É com esta dinâmica incipiente para as expectativas que tínhamos que
chegamos à exaustão dos quinze dias de terreno. A minha experiência de
campanhas eleitorais é nula. Mas creio que não é a campanha que vai influenciar
o dia 4, mas sim a perceção que os meios de comunicação vão construir sobre a
mesma. Globalmente, a imprensa tem sido desfavorável ao PS. É capaz por exemplo
de colocar Catarina Martins nos píncaros (e a sua participação nos debates foi
inequivocamente muito boa), mas até agora tem mantido uma atitude muito crítica
face ao PS. E não estou a falar do jornalismo acolitado pelo Observador. Esse,
pelo menos, está classificado. É melhor assim, para contextualizar toda a sua
crispação contra Costa e o PS. Mas o outro jornalismo parece não ter ainda
cheirado a dinâmica de vitória.
Pelo meio, teremos amanhã as eleições gregas, em que a dúvida é a de saber
se Tsipras vai ser crucificado, ou se pelo contrário ganha mesmo sem maioria
absoluta e continua a colocar o diretório europeu sob a ameaça de que politicamente
o TINA não é afinal TINA e os gregos merecem louvor por essa proeza.

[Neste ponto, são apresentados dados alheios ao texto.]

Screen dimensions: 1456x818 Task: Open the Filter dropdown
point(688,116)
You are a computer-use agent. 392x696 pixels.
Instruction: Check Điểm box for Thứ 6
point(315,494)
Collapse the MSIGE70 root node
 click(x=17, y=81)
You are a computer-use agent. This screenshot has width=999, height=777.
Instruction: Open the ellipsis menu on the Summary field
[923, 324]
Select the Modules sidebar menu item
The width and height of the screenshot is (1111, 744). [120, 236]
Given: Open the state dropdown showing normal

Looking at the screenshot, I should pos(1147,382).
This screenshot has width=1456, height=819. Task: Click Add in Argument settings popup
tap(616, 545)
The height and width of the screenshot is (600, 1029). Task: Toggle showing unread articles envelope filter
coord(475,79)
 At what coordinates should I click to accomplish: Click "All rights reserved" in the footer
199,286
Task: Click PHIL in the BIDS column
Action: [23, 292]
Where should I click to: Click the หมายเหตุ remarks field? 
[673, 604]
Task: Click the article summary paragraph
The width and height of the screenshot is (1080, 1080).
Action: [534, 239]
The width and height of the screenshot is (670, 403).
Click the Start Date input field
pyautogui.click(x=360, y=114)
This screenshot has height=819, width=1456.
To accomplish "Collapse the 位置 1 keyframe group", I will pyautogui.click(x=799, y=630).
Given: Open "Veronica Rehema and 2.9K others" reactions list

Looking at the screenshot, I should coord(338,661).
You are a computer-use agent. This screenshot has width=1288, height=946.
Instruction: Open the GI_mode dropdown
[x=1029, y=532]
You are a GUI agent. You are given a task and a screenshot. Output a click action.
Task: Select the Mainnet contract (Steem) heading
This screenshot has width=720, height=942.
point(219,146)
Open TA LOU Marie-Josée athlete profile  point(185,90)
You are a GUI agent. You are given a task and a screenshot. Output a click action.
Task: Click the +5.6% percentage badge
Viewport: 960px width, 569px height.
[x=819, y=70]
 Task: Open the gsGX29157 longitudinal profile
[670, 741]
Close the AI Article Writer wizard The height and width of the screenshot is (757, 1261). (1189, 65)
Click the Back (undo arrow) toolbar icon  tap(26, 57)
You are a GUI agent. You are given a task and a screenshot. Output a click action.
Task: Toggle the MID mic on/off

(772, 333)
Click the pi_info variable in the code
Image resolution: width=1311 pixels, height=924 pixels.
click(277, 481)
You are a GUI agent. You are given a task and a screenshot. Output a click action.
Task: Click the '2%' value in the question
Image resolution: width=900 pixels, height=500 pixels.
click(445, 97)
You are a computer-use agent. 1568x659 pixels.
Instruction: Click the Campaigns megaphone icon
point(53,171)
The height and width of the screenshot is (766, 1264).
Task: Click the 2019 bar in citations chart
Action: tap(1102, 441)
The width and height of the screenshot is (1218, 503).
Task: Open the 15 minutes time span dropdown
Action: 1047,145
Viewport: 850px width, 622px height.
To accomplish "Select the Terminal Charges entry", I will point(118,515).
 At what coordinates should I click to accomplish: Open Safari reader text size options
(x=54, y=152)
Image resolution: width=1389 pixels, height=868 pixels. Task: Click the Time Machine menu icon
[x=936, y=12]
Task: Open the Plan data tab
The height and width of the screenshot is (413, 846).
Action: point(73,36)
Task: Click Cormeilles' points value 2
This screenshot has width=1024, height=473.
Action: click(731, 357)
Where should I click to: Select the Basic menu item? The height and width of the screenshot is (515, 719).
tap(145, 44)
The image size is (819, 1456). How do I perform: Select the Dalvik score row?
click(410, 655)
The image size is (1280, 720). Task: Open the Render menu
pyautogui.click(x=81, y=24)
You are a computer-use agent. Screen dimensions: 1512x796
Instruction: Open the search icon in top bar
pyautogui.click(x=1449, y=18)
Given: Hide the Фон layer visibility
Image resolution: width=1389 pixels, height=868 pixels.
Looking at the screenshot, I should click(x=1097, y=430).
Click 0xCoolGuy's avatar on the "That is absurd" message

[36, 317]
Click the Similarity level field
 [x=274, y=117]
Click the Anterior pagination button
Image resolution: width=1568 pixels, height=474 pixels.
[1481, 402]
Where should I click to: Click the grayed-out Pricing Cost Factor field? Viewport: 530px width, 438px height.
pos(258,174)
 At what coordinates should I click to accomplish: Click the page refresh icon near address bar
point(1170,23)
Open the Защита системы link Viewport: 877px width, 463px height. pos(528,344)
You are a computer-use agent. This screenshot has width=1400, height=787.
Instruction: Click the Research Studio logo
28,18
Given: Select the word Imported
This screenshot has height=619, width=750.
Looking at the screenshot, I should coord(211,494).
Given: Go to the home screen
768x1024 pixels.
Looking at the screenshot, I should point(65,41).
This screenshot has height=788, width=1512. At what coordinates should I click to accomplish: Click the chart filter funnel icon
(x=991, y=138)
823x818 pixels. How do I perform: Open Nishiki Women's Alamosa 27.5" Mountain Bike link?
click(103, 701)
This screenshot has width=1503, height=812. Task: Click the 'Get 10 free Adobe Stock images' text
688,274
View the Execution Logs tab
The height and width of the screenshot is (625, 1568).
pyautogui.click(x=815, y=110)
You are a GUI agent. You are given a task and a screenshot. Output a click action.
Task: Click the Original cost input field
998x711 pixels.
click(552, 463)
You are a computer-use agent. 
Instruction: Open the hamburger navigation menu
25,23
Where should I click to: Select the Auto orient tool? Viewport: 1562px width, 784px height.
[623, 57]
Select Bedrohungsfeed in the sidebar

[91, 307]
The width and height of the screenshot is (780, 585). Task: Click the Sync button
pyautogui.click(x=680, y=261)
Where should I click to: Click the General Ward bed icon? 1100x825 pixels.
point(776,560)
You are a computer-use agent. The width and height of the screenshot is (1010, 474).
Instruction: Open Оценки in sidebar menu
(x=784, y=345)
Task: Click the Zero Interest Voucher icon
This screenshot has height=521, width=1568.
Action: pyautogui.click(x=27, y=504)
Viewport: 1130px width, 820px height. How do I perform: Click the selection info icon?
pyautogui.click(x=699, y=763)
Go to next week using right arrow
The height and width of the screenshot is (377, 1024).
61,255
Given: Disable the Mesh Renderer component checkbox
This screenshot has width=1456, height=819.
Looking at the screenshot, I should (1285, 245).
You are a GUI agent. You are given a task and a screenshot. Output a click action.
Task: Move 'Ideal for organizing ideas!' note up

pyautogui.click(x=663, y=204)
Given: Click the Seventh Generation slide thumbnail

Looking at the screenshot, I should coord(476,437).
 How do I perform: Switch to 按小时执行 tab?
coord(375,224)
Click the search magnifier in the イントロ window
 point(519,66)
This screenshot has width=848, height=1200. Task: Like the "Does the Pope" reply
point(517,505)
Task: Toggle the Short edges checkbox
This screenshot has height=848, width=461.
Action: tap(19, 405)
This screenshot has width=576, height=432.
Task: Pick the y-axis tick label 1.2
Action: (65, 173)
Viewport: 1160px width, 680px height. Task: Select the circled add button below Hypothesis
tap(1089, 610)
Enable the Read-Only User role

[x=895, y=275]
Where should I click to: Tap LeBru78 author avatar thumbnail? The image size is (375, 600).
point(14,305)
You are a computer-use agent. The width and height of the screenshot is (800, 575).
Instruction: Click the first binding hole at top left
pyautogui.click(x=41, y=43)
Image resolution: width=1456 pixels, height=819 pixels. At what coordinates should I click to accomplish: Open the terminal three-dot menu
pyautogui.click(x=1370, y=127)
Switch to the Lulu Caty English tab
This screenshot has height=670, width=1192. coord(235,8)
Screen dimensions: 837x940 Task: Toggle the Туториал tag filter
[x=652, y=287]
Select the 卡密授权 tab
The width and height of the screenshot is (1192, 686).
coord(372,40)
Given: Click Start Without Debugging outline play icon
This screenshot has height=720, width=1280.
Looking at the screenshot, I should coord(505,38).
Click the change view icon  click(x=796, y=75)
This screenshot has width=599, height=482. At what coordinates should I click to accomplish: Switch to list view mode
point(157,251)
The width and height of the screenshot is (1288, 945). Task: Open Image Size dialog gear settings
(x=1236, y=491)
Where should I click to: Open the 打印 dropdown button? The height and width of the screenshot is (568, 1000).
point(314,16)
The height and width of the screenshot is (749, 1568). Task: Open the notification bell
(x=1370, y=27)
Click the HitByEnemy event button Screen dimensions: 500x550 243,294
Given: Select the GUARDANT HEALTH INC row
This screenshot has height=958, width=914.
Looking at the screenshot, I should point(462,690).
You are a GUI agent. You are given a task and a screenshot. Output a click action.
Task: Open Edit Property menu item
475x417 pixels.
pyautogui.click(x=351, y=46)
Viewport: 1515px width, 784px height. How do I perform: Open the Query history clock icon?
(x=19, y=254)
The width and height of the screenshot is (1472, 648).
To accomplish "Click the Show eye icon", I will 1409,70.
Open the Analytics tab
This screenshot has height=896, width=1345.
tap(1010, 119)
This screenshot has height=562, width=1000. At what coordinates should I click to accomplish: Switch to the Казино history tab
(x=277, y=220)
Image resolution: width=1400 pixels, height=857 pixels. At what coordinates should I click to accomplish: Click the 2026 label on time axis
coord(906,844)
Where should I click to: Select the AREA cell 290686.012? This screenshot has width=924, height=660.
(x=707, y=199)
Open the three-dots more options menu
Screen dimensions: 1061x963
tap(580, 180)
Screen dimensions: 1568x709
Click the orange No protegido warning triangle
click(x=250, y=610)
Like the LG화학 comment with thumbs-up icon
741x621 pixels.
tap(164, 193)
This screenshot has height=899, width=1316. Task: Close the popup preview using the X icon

Estou inquieto e preocupado. Uma não dinâmica de vitória do PS terá consequências
imprevisíveis para a viabilidade de uma esquerda em Portugal com pretensões a
governar e não apenas a capitalizar protesto. Com mais de 50% dos eleitores a
rejeitarem politica e não em termos populistas a governação da maioria e mesmo
assim poder não haver um governação alternativa será trágico e a criação de uma
trajetória de declínio histórico anunciado.